CMS has put in place an ongoing process for assessing the accuracy of
quality data submitted by hospitals, but the process has limitations.
Although CMS checks the accuracy of data electronically as they are
submitted and through an independent audit conducted by CDAC, the latter
process is limited by the selection of only five cases per quarter per
hospital, regardless of the hospital's size. Most hospitals had high
baseline accuracy scores that were statistically certain. However, for
about one-fourth to one-third of all the hospitals that CMS assessed for
the first two calendar quarters of 2004, CMS's determination as to whether
the hospital met its accuracy standard was statistically uncertain. This
was due primarily to the small number of cases selected for an audit.
Although CMS has stated its intention to look at more cases by pooling
reabstraction results from more than one calendar quarter, all of the
hospital accuracy reports that it has generated to date have been based on
a single quarter of data. Officials from other reporting systems that
collect clinical performance data told us that they also use an
independent audit to check data accuracy, but generally sample a larger
number of patient medical records, either by sampling a percentage of
total cases submitted or by identifying a minimum number of cases in the
sample. In addition, most other reporting systems focused their audits on
a selected number of facilities.
In contrast to CMS's establishment of an ongoing process for assessing
data accuracy, the agency has not put in place an ongoing process to check
the completeness of the data that hospitals submit. Because of the
purposes for which these data may be used, there could be an incentive for
hospitals to selectively report data on cases that score well on the
quality measures. With no ongoing way to check completeness, CMS does not
know whether or how often hospitals submit incomplete data. We believe
this is a significant gap in oversight. The process used for the fiscal
year 2005 annual payment update compared hospital submissions to Medicare
claims data, but as CMS has noted, this did not provide a comparable
assessment of each hospital's data, even for Medicare patients alone.
Moreover, in its comparison of hospital quality data submissions with
Medicare claims for the fiscal year 2006 update, CMS identified more than
100 hospitals that had treated eligible patients in a given quarter but
had not submitted data on a single case for that quarter to the clinical
warehouse. Yet CMS has not asked hospitals to certify that the data they
have submitted constitute all, or a representative sample, of the eligible
patient population. The various methods used by other reporting systems to
check the completeness of data illustrate the variety of approaches that
are available. These include conducting on-site visits as part of their
independent audit, comparing data submissions to data from another source
maintained by the facility or external to it, and performing such checks
annually or planned at specified intervals.

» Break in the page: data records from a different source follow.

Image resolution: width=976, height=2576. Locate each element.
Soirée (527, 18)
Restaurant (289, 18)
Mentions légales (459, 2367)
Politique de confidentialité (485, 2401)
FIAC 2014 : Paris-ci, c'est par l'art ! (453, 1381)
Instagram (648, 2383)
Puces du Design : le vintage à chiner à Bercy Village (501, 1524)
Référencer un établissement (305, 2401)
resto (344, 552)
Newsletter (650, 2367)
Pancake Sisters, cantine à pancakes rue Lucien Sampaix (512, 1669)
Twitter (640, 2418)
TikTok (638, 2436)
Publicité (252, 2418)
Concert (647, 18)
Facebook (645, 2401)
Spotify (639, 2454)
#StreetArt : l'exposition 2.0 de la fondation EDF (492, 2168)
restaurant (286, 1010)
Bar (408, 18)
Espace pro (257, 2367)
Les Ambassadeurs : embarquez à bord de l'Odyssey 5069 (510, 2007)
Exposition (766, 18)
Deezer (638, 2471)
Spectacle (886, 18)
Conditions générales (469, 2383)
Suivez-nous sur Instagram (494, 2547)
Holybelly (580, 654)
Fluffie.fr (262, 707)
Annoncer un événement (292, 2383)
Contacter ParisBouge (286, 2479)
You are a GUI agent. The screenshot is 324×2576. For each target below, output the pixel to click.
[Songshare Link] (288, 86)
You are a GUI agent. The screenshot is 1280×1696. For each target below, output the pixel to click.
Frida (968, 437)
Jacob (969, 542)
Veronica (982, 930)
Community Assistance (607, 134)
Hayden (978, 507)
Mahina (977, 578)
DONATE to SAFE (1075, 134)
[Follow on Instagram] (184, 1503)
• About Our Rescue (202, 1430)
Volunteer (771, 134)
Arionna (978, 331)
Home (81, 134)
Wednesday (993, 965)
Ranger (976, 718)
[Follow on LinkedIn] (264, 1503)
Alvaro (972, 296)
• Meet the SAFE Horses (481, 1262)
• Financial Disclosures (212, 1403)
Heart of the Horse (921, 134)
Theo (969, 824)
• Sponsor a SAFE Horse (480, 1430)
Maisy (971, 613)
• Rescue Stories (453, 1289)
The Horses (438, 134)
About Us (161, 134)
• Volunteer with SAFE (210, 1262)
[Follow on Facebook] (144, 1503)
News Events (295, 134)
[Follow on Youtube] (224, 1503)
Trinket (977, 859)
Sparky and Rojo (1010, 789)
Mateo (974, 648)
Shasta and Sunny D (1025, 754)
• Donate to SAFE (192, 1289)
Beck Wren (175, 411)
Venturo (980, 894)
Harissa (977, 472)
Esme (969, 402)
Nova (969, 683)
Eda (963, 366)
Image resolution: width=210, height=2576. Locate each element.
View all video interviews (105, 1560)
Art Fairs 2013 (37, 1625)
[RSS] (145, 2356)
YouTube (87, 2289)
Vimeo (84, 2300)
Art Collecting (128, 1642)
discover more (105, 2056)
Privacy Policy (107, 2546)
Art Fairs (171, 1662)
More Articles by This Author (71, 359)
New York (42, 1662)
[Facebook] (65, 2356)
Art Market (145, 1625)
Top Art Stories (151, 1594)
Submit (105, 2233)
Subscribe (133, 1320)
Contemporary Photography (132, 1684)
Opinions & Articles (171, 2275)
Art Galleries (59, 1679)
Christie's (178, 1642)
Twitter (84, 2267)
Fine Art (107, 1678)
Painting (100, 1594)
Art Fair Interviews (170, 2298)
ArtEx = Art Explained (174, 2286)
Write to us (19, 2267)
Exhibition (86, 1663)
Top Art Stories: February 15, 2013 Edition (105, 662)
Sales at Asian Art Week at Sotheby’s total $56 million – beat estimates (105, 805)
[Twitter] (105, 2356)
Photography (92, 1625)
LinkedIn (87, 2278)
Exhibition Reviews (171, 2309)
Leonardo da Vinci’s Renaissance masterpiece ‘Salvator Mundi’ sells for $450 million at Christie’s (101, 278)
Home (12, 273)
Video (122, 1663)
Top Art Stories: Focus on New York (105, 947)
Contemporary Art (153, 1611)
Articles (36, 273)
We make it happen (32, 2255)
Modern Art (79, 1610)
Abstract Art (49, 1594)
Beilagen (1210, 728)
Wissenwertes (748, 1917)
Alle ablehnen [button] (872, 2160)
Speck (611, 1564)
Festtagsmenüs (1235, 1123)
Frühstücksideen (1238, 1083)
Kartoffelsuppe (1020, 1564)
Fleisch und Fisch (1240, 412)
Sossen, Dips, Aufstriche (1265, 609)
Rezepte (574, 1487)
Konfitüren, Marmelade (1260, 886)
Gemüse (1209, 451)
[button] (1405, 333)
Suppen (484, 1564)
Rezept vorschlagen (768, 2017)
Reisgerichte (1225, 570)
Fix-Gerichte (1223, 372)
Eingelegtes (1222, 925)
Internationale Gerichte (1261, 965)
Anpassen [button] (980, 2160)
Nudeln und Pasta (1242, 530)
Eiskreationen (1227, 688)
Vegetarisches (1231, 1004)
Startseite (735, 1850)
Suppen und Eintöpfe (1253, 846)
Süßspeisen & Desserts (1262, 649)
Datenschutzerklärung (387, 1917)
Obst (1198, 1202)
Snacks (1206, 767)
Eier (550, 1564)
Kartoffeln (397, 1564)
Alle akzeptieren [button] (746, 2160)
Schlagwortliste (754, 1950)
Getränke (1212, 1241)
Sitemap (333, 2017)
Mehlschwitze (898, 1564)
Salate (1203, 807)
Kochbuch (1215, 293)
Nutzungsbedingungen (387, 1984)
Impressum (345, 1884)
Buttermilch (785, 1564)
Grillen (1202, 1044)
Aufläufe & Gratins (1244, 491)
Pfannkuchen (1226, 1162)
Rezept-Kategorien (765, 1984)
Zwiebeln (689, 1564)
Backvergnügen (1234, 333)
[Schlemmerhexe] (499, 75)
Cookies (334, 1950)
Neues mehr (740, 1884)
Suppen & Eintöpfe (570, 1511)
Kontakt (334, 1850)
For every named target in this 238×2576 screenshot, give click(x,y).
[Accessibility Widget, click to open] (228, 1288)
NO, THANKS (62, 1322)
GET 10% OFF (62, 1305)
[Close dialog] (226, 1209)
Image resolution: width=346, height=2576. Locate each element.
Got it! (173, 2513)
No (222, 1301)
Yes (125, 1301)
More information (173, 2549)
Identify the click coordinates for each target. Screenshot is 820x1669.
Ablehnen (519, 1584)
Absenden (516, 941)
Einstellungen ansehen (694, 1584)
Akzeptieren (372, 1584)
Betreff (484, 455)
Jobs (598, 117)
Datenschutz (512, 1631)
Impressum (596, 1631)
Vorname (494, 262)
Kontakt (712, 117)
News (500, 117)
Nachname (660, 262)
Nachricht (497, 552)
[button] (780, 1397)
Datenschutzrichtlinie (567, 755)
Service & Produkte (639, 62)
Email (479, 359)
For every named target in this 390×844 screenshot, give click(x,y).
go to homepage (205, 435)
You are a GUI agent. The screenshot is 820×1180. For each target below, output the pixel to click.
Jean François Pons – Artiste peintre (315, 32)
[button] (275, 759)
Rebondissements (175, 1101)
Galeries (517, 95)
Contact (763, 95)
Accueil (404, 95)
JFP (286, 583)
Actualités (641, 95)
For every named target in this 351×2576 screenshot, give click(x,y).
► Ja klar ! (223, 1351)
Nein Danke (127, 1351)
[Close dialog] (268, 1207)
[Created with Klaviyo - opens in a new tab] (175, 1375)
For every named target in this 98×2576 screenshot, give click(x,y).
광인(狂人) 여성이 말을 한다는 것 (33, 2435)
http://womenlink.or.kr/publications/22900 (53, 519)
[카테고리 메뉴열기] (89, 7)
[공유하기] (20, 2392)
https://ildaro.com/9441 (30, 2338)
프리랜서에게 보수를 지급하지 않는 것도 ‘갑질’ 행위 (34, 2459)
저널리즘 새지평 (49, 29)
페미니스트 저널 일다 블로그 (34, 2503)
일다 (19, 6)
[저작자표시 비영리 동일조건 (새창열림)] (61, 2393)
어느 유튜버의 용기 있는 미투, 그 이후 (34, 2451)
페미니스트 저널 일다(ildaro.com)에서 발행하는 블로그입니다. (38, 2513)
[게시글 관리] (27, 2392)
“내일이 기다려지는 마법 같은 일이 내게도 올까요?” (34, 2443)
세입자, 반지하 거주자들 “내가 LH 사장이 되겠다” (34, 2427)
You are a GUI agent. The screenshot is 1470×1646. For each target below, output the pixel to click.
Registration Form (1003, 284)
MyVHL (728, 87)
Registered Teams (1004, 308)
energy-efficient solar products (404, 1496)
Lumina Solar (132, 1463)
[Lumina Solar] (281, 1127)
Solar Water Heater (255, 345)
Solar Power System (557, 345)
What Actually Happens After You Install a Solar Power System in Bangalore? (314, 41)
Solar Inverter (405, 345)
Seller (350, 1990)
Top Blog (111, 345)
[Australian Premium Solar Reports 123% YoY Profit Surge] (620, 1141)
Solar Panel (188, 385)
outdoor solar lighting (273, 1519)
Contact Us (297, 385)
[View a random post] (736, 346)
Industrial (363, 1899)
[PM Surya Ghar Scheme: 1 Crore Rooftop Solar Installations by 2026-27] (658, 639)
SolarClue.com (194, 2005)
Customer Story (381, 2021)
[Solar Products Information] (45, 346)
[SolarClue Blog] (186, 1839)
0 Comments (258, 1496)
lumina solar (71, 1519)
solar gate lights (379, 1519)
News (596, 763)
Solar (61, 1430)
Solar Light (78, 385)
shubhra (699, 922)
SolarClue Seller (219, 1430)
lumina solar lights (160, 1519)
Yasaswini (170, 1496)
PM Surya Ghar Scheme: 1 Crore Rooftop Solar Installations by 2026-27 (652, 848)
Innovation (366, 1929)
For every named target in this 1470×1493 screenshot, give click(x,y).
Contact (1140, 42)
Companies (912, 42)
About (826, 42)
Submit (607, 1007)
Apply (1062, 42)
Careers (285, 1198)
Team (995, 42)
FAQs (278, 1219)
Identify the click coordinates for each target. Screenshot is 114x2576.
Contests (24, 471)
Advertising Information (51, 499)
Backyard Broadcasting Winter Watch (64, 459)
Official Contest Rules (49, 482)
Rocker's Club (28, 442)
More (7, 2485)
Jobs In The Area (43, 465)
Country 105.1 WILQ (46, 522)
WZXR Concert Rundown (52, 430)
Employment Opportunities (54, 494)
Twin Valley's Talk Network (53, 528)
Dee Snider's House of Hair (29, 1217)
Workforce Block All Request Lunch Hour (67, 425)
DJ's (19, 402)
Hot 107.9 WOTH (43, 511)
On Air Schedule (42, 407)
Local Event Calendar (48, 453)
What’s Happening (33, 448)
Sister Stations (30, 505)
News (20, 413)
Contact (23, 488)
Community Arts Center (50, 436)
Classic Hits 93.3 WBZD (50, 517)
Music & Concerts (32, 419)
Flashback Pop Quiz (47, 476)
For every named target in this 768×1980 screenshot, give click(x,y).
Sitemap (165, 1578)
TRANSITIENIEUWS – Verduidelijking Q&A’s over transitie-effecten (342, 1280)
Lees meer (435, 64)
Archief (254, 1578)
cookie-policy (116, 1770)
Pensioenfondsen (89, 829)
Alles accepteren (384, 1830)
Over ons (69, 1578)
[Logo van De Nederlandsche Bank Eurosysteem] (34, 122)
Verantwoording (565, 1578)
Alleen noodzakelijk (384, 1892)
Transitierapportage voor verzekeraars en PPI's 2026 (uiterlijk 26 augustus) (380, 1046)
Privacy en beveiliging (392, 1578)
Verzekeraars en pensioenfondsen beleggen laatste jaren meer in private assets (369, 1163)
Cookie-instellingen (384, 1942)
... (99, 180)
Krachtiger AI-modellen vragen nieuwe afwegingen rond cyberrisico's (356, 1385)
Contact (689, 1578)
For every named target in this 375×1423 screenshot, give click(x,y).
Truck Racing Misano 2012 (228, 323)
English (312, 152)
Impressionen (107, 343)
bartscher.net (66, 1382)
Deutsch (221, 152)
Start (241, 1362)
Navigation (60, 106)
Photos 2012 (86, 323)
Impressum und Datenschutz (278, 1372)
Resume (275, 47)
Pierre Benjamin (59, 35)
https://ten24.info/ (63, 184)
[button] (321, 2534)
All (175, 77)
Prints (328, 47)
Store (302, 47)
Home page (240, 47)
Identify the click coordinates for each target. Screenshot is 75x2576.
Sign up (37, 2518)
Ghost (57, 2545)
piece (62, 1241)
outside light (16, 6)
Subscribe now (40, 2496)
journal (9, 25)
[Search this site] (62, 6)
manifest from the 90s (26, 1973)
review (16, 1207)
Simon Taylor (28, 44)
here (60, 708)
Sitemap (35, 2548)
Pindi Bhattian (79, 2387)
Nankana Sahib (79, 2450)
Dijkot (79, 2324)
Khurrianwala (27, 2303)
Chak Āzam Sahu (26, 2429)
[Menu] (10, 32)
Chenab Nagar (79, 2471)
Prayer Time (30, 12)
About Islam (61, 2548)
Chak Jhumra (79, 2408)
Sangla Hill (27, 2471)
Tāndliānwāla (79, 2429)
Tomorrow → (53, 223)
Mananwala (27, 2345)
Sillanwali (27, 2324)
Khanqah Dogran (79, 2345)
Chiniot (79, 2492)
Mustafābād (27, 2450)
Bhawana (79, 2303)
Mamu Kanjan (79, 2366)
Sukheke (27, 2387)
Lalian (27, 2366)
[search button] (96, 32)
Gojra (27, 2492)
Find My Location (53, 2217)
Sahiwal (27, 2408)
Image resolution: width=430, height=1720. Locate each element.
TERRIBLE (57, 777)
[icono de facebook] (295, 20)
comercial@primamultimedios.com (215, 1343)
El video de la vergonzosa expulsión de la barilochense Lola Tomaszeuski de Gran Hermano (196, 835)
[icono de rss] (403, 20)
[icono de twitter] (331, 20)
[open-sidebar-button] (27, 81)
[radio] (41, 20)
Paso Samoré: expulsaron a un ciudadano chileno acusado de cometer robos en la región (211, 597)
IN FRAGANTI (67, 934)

Given CMS's plans to continue public reporting efforts after the APU
program ends, we believe that processes for checking the reliability of
data should continue to be refined in order for the individuals and
organizations that use the data to have confidence in the information.
Recommendations for Executive Action
In order for CMS to help ensure the reliability of the quality data it
uses to produce information on hospital performance, we recommend that the
CMS Administrator undertake the following three actions:
o focusing on the subset of hospitals for which it is
statistically uncertain if they met CMS's accuracy threshold in
one or more previous quarters, increase the number of patient
records reabstracted by CDAC in a subsequent quarter so that the
proportion of hospitals with statistically uncertain results is
reduced;
o require hospitals to certify that they took steps to ensure
that they submitted data on all eligible patients, or a
representative sample thereof; and
o assess the level of incomplete data submitted by hospitals for
the APU program to determine the magnitude of underreporting, if
any, in order to refine how completeness assessments may be done
in future reporting efforts.
In commenting on a draft of this report, CMS stated it appreciated
our analysis and recommendations. (CMS's comments appear in app.
IV.) The agency noted that the APU program led to a dramatic
increase in the number of hospitals that submitted data on the
designated 10 quality measures, resulting in public reporting of
quality data for about 3,600 hospitals on the agency's Web site.
In addition, CMS described the steps it had taken to ensure the
accuracy and completeness of the quality data submitted by
hospitals for the APU program. It said that the methods it had
used were sound, but it agreed that the quality and completeness
of the data must be improved.
With respect to reducing the statistical uncertainty of its
assessments of the accuracy of hospital quality data submissions,
CMS agreed that the quarterly accuracy assessments based on five
patient charts can have considerable sampling error and stated
that it would improve the stability of its accuracy assessments by
using data from four calendar quarters when it assessed hospital
eligibility for the fiscal year 2007 annual payment update. CMS
stated a concern with having sufficient time within the current
data submission schedule to increase the number of patient records
reabstracted. However, we recommended in the draft report that
hospitals with statistically uncertain results in one or more
previous quarters have an increased number of records
reabstracted. The assessment of statistical uncertainty for a
hospital and the reabstraction of additional records do not need
to occur within the same quarter. We have modified slightly the
wording of the recommendation to clarify the intended timing of
these additional reabstractions.
With respect to ensuring the completeness of quality data
submitted by hospitals, CMS agreed that it needs to improve its
methods. CMS noted that its comparison of hospital data quality
submissions to the claims filed by those hospitals to be paid for
treating Medicare beneficiaries uncovered numerous discrepancies.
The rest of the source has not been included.